[issue22393] multiprocessing.Pool shouldn't hang forever if a worker process dies unexpectedly

Oscar Esteban report at bugs.python.org
Mon Nov 12 17:57:52 EST 2018


Oscar Esteban <oesteban at stanford.edu> added the comment:

I tried to reuse as much as I could from the patch, but it didn't solve the issue at first.

I have changed the responsibility of identifying and prescribing a solution when a worker got killed. In the proposed patch, the thread handling results (i.e. tasks queued by one worker as done) was responsible. In the PR, the responsibility is reassigned to the thread handling workers (since, basically, one or more workers suddenly die).

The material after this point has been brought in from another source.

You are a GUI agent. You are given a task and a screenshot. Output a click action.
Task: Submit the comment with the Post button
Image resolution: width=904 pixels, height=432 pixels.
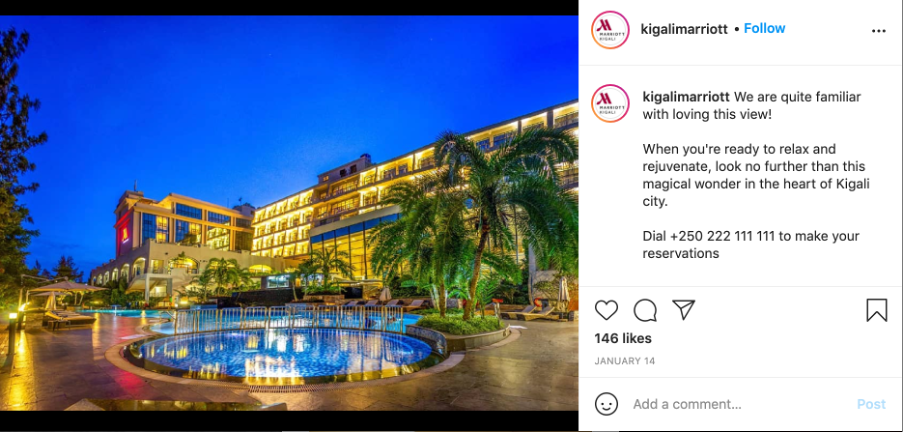pyautogui.click(x=871, y=404)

The patch defined a new BROKEN state that was assigned to the results handler thread. I transferred this behavior to the worker handler thread. But, I'm guessing that the BROKEN state should be assigned to the Pool object instead, to be fully semantic. Although that would require passing the reference to the object around and complicate unnecessarily the implementation. Happy to reconsider though.

I added three tests, one that was present with the patch, a variation of it adding some wait before killing the worker, and the one that Francis Bolduc posted here (https://bugs.python.org/issue22393#msg294968).

Please let me know whether any conversation about this bug should take place in GitHub, with the PR instead of here.

Thanks a lot for the guidance, Antoine.